In Zohos words, this is contextual intelligence with decision intelligence adding on to it. Decision intelligences creates recommendations and/or actions based upon the findings. Raju Vegesna used a revenue and profit timeline to make this point. Business analytics shows a drop in profit. AI is perfectly able to identify this anomaly. But the real questions are why and what to do. The contextual intelligence correlates this drop to other factors, it gives a diagnosis, and the decision intelligence gives a recommendation on what can (or should?) be done, based on the diagnosis.

Which brings us back to the topic of large language models not being a silver bullet. Language models, especially multi modal ones, can increase the accuracy of e.g., the OCR of an expense application significantly. Ram and his team observed that, in the case of a receipt only having a merchant logo instead of its name, the accuracy of identifying the merchant “has gone up from somewhere {around] 75% to 98%” because of using a multi-modal models. Even a small language model already increases the OCR accuracy, e.g, by not confusing the cash given with the sales price. Scale this up. This increase in accuracy translates to a far higher efficiency of the expense process. And now look at the end-to-end expense process. It starts by taking a picture of the receipt and then extracts and infers different information. On submission the expense report is analyzed for anomalies and policy violations. This multi-step process can be efficiently handled by a variety of specialized models, from narrow models (OCR), small language models (text extraction and inference), mid-sized models (anomaly detection) to LLMs (policy violation.
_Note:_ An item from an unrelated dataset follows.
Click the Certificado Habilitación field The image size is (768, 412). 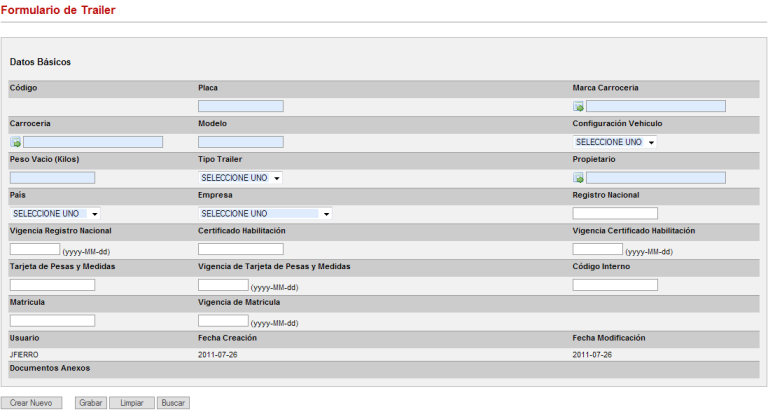click(x=241, y=249)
Another example is in the legal field, using electronic contract signature as an example. Again, a multi-step process is followed that leads from phishing detection via a narrow model, possibly translation via a small language model, summarization, and anomaly detection via a medium language model and finally the development of recommendations if the suggested document is not compatible with policies.
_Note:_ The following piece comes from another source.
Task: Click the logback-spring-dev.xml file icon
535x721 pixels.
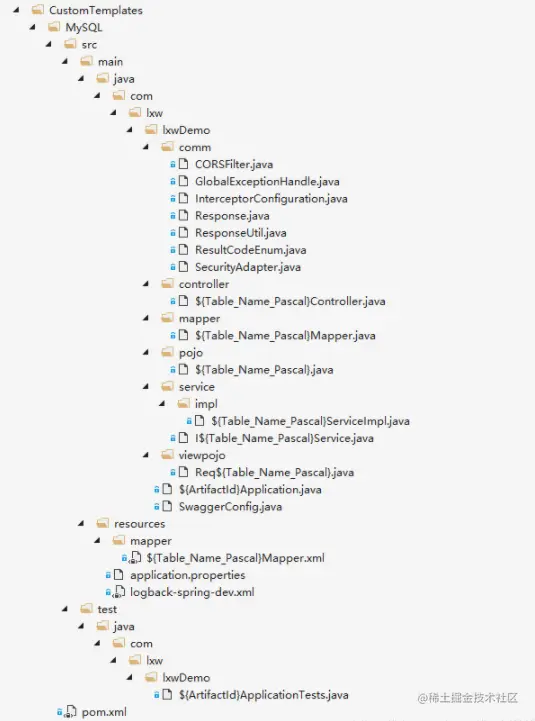Action: [x=119, y=592]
Similarly, a warranty process in customer service.

All these AI supported processes have two things in common: the user is oblivious to the use of AI and secondly, the orchestrated interaction of smaller models makes the process more resource efficient without endangering process efficiency.

Ram maintains that “Even though these models are trained using energy intensive CPUs, we are able to run the inference on CPUs, and that that means I’m contributing positively to the enrollment. And again, I’m not passing on the GPU tax to my customer. So, find out models that work for different levels. I mean, it’s okay, three to 5 million model is more than enough to identify the name of the merchant on a receipt. And a 50 billion model is enough to rephrase legal statements given its specialized in that domain, that domain and the context is what is helping us to lower the model size and thereby keep costs in check.”
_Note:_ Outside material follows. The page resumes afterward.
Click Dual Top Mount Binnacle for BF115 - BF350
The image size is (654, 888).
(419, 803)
In my opinion, Zoho is right in saying that AI models are going to be commoditized. Leveraging AI in a business application is already now a table stake.

But what about AI and ethics, especially when it comes to training models? After all, Zoho takes a strong position on privacy.

Ram extends this into the realm of training models. “We strongly believe that your data is your data. And it should work just for you, meaning you cannot use your data to train a third party’s AI and in turn, you get some subsidized software. And that’s not how it should work. Because that’s your business secret, right? That’s your secret sauce. And you don’t want it to be taken over by some model. So, we have set clear policy privacy guidelines, where we have built foundational models that are independent of any of our customer data. And then they are fine tuned to individual customers.” He insists that “if I’m going to use the model that is trained on one company, for their competitor, who has just signed up for CRM, I’m basically selling their data. We don’t do that. So, all of these privacy policies intact, and we also have a strong policy towards making our AI bias free.”

On top of this, Zoho makes sure that there is no PII used for learning. Drift is controlled via regular systems audits using split systems.

Zoho promises to do it right, which is, as Ram says, the promise that every vendor should give and keep.